Setelah dilihatnya ia tidur nyenyak, nyenyak dan tenang sekali, ditinggalkannya orang itu perlahan-lahan. Ia keluar, dengan pikiran masih pada orang itu, orang yang pernah menggoncangkan hatinya. Pikirannya pada hari esok, pada hari yang akan memberikan harapan baik kepadanya. Harapannya, suami itu akan menjadi nabi atas umat, yang kini tengah hanyut dalam kesesatan. Ia akan membimbing mereka dengan ajaran agama yang benar serta akan membawa mereka ke jalan yang lurus. Tetapi, sungguhpun begitu, menghadapi masa yang akan datang, ia merasa kuatir sekali, kuatir akan nasib suami yang setia dan penuh kasih-sayang itu. Dibayangkannya dalam hatinya apa yang telah diceritakan kepadanya itu. Dibayangkannya itu malaikat yang begitu indah, yang memperlihatkan diri di angkasa, setelah menyampaikan wahyu Tuhan kepadanya dan yang kemudian memenuhi seluruh ruangan itu. Selalu ia melihat malaikat itu kemana saja ia mengalihkan muka. Khadijah masih mengulangi kata-kata yang dibacakan dan sudah terpateri dalam dada Muhammad itu.

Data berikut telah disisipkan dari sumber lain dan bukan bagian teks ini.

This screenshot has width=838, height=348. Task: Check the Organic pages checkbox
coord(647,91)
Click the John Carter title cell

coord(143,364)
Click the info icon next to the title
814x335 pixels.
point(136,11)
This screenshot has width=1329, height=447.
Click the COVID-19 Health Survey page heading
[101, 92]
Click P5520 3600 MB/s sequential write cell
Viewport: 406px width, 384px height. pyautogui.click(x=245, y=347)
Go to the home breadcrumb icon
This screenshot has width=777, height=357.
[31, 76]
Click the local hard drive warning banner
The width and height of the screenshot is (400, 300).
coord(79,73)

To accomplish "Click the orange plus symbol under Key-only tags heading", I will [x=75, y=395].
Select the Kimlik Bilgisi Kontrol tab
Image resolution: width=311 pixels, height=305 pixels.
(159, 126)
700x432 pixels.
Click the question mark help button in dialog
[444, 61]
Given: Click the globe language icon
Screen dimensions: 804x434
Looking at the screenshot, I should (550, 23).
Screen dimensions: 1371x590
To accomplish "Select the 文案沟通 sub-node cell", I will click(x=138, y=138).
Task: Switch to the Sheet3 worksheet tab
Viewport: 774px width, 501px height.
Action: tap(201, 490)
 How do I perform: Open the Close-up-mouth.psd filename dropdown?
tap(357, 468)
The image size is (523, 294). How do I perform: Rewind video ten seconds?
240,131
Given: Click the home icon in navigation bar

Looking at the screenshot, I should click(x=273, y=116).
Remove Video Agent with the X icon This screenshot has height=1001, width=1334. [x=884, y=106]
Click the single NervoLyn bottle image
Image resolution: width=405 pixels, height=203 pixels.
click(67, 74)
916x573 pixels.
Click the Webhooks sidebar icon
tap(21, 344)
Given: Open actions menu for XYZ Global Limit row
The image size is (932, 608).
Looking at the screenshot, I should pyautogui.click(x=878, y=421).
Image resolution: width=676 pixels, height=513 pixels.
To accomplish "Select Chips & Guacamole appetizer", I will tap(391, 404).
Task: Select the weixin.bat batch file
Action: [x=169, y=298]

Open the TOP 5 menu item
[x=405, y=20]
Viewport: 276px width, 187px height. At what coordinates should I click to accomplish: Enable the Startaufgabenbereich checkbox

Semua itu dibentangkan kembali oleh Khadijah di depan mata hatinya. Kadang terkembang senyum di bibir, karena suatu harapan; kadang kecut juga rasanya, karena takut akan nasib yang mungkin akan menimpa diri Al-Amin kelak.
Tidak tahan ia tinggal seorang diri lama-lama. Pikirannya berpindah-pindah dari harapan yang manis sedap kepada kesangsian dan harap-harap cemas. Terpikir olehnya akan mencurahkan segala isi hatinya itu kepada orang yang sudah dikenalnya bijaksana dan akan dapat memberikan nasehat.
Untuk itu, kemudian ia pergi menjumpai saudara sepupunya (anak paman), Waraqa b. Naufal. Seperti sudah disebutkan, Waraqa adalah seorang penganut agama Nasrani yang sudah mengenal Bible dan sudah pula menterjemahkannya sebagian ke dalam bahasa Arab. Ia menceritakan apa yang pernah dilihat dan didengar Muhammad dan menceritakan pula apa yang dikatakan Muhammad kepadanya, dengan menyebutkan juga rasa kasih dan harapan yang ada dalam dirinya. Waraqa menekur sebentar, kemudian katanya: "Maha Kudus Ia, Maha Kudus. Demi Dia yang memegang hidup Waraqa. Khadijah, percayalah, dia telah menerima Namus Besar1 seperti yang pernah diterima Musa. Dan sungguh dia adalah Nabi umat ini. Katakan kepadanya supaya tetap tabah."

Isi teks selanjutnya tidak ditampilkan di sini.